Why should this foundation be philamplified?
The Boston Foundation (TBF) once was a perceived leader among other large community foundations in the US for its policy of channeling resources to community-based organizations working to empower emerging leaders in Boston's communities of color and for policy change benefiting the lives of its many low income residents and neighborhoods. TBF seemingly has abandoned this approach in favor of promoting its own role as a "civic leader," most notably as the key policy and PR champion of charter school expansion not only in Boston but throughout Massachusetts.
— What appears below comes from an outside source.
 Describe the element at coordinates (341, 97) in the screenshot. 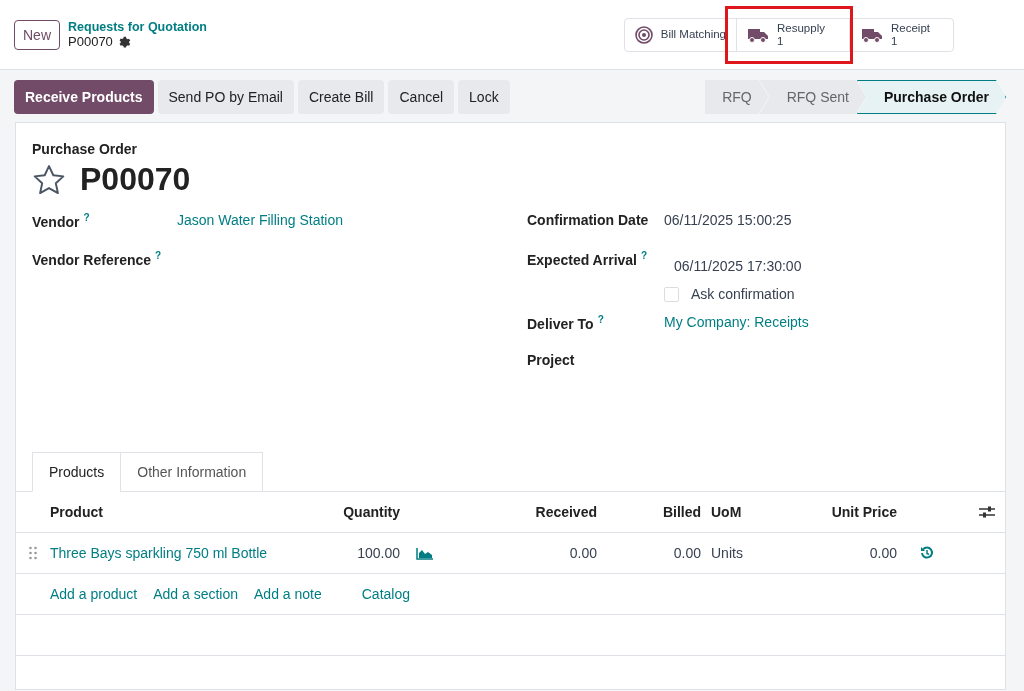

I see `action-button: Create Bill` at that location.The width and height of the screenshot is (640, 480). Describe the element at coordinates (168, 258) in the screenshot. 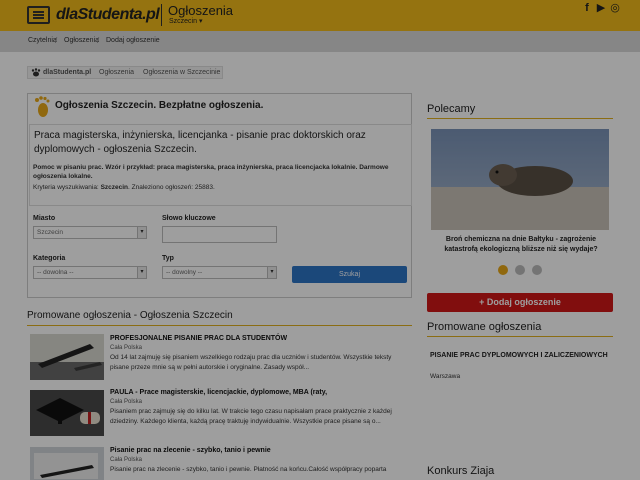

I see `type-label: Typ` at that location.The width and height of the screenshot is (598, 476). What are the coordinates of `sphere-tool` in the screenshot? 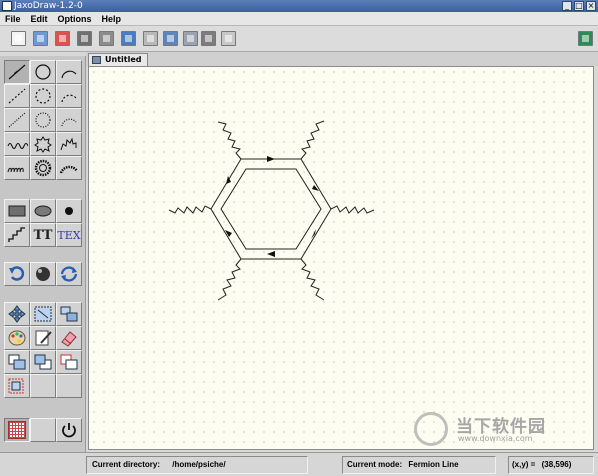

The TBF board, that once included representatives of community constituencies, now appears to be dominated by people from financial institutions and other successful economic sectors such as real estate.
This change of strategy may have strengthened the Foundation’s ability to attract funds from community elites but has left it with no apparent "equity" or social/economic justice framework for its grant making -- this in the city with the greatest income disparity of all US cities. Many Boston area organizations that once had an "open door" to engage with Foundation staff and board members about community needs and community-led solutions now find the door closed and dialogue impossible.
I would be glad to participate in preliminary research that would determine whether this view of the Foundation (which I also hold) is well-founded. If so, I think it would be a great service to the people of Boston for TBF to be "philamthropied." -- Guest
According to its website, The Boston Foundation “devotes its resources to building and sustaining a vital, prosperous city and region, where justice and opportunity are extended to everyone.”